▸ **Your assignment**
Below is some data. Retype exactly the lines starting at the one with "This screenshot has height=412, width=503." and ending at the one with "Click the star favorite icon".

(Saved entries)

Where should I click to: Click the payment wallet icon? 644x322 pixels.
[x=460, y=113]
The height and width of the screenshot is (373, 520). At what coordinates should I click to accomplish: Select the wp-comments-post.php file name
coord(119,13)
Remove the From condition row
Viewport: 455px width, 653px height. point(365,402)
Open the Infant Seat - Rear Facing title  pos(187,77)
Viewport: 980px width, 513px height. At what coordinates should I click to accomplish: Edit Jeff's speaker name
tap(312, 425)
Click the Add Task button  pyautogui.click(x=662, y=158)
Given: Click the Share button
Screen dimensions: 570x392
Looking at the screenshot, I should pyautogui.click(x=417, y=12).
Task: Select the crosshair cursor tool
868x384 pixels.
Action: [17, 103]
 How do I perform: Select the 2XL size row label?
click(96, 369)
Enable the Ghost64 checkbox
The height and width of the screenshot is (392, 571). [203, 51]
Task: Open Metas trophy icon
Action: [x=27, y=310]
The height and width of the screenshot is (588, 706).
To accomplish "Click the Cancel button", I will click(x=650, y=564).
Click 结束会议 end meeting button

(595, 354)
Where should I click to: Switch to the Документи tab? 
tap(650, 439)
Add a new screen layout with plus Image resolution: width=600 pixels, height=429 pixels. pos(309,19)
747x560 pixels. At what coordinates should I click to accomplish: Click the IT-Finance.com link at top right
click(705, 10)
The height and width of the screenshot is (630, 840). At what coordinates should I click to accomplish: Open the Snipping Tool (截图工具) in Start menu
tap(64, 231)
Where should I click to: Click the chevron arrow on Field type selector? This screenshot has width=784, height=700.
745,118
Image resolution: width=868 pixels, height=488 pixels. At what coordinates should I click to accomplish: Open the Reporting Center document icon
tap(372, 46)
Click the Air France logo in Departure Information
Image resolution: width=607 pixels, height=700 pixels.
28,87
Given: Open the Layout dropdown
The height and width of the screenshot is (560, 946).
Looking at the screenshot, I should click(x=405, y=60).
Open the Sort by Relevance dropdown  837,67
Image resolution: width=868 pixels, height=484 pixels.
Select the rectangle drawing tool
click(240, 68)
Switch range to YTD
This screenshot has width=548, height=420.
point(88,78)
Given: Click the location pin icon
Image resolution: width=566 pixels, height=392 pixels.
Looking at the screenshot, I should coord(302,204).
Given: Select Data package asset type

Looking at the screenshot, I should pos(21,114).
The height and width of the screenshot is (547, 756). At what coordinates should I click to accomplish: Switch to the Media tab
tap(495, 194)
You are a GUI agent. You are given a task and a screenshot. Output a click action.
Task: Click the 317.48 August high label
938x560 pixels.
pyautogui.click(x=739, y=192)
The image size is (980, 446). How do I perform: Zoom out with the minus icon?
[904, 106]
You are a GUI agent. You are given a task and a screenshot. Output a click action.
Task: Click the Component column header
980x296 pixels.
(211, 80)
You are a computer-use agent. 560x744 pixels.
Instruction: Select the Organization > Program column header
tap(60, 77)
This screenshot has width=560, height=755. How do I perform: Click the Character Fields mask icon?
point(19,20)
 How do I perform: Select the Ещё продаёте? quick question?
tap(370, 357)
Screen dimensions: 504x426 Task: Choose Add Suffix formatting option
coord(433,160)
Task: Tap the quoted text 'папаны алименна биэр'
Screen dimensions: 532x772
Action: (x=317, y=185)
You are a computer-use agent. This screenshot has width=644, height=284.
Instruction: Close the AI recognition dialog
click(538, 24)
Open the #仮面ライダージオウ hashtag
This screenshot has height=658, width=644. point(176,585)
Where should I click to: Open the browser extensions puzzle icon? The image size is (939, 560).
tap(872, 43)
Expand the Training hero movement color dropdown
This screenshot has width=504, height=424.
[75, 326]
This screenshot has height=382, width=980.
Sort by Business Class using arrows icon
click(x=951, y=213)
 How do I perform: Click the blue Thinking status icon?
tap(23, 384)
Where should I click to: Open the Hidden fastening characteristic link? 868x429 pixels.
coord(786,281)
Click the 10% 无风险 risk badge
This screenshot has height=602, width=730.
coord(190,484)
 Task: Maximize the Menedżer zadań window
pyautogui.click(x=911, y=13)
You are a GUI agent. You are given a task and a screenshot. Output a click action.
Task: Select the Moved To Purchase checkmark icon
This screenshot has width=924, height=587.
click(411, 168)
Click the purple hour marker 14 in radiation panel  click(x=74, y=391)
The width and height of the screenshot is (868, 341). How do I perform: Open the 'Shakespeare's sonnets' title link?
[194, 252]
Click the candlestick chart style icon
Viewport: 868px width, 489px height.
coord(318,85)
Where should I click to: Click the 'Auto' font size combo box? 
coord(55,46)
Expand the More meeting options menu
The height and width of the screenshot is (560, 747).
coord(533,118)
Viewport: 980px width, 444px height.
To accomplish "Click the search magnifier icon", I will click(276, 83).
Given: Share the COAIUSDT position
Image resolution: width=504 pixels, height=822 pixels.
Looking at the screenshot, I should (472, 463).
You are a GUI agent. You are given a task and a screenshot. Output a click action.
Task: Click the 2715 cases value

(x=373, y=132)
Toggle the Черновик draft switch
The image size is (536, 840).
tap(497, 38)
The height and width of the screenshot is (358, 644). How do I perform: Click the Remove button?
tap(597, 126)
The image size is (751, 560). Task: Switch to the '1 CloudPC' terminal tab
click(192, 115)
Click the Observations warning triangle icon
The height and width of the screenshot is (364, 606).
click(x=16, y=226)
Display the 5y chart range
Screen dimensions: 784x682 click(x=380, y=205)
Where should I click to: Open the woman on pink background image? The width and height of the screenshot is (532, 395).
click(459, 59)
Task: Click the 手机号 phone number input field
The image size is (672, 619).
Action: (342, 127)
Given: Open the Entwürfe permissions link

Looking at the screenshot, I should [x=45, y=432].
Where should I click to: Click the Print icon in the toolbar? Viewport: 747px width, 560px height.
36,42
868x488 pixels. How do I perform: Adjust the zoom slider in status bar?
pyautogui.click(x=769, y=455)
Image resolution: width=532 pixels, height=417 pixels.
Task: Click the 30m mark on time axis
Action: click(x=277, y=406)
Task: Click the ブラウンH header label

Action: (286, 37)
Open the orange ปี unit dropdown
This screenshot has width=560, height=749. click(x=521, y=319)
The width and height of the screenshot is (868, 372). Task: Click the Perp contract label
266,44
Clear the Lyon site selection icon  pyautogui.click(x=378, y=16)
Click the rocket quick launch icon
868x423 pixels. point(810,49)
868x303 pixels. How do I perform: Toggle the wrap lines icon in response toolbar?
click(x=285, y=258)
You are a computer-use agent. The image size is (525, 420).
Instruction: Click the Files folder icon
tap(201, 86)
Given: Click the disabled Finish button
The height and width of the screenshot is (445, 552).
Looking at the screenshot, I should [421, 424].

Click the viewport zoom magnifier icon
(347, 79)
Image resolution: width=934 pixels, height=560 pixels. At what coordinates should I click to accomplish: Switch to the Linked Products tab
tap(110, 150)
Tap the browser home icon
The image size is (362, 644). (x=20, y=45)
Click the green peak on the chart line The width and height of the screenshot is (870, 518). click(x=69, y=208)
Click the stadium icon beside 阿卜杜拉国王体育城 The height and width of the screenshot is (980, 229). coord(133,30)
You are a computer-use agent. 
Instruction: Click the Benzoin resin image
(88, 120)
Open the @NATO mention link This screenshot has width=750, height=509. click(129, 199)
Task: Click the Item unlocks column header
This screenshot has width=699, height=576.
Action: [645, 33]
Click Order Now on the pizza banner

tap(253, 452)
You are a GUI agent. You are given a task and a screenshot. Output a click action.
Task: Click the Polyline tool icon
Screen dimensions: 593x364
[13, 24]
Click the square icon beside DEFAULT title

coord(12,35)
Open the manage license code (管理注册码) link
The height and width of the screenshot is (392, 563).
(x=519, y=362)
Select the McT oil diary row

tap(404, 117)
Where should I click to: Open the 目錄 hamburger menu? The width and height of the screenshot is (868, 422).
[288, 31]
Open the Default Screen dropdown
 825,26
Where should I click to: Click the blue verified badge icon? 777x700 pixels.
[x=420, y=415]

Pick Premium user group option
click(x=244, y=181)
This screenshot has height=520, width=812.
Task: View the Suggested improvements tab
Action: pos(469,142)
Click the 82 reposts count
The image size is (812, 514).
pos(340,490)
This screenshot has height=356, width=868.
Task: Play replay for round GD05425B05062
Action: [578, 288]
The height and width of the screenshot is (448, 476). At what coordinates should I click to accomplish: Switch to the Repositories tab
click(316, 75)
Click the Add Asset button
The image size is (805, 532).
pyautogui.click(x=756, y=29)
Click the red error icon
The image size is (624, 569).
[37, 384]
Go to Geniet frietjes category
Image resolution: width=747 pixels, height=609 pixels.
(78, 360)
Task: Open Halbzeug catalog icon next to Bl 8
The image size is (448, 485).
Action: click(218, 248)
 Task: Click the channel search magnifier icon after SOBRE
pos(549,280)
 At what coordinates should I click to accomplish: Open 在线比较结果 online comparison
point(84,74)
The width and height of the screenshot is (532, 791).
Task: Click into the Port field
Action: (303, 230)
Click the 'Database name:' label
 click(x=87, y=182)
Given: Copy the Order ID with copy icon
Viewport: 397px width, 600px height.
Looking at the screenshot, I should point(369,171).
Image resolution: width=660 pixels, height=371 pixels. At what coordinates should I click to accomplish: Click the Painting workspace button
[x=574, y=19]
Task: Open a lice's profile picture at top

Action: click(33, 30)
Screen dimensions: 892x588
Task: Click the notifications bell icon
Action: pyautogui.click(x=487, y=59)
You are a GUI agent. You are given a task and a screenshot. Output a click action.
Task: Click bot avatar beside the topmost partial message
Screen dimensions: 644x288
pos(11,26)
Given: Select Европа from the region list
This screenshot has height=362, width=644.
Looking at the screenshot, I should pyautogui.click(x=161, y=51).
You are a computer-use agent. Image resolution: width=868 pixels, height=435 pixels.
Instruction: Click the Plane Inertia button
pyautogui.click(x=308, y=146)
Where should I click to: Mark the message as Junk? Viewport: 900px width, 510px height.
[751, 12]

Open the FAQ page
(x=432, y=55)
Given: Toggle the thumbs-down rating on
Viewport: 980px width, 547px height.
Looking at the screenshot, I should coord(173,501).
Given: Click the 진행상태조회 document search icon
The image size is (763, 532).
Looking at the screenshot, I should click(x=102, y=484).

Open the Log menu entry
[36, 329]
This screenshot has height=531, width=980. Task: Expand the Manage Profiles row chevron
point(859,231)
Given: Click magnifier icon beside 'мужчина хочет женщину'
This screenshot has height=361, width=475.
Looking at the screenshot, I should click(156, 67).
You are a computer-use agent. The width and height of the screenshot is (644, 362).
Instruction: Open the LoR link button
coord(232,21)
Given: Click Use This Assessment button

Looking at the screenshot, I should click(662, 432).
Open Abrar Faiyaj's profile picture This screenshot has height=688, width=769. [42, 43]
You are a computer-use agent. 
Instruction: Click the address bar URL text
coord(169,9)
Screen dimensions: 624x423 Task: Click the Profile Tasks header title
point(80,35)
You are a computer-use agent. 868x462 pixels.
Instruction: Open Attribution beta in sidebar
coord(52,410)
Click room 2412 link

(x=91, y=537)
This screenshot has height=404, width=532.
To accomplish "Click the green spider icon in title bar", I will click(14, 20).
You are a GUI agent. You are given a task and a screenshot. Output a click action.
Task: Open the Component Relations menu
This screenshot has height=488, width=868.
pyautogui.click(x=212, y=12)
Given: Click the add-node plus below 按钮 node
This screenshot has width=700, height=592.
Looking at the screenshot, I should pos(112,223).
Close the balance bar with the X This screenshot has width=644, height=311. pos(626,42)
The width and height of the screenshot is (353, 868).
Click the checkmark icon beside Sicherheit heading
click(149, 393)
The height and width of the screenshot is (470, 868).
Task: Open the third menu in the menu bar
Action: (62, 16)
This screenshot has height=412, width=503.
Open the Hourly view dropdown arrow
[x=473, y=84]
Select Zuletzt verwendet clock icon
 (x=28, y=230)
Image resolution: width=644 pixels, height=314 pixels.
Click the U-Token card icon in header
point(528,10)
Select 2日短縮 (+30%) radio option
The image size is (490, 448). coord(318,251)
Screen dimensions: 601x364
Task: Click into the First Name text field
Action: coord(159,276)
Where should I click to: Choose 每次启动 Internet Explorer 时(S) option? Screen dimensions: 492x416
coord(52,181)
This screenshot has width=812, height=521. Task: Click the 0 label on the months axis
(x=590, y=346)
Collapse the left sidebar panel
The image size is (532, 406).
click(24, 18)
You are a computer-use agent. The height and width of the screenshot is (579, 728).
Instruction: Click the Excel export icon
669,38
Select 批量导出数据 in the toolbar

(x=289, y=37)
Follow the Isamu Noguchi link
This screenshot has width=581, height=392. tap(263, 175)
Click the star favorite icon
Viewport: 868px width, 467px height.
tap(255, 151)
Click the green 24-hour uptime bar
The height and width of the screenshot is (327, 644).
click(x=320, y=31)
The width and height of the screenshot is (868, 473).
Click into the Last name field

▸ **Finished exercise**
This screenshot has height=412, width=503.
Open the Hourly view dropdown arrow
[x=473, y=84]
Select Zuletzt verwendet clock icon
 (x=28, y=230)
Image resolution: width=644 pixels, height=314 pixels.
Click the U-Token card icon in header
point(528,10)
Select 2日短縮 (+30%) radio option
The image size is (490, 448). coord(318,251)
Screen dimensions: 601x364
Task: Click into the First Name text field
Action: coord(159,276)
Where should I click to: Choose 每次启动 Internet Explorer 时(S) option? Screen dimensions: 492x416
coord(52,181)
This screenshot has width=812, height=521. Task: Click the 0 label on the months axis
(x=590, y=346)
Collapse the left sidebar panel
The image size is (532, 406).
click(24, 18)
You are a computer-use agent. The height and width of the screenshot is (579, 728).
Instruction: Click the Excel export icon
669,38
Select 批量导出数据 in the toolbar

(x=289, y=37)
Follow the Isamu Noguchi link
This screenshot has width=581, height=392. tap(263, 175)
Click the star favorite icon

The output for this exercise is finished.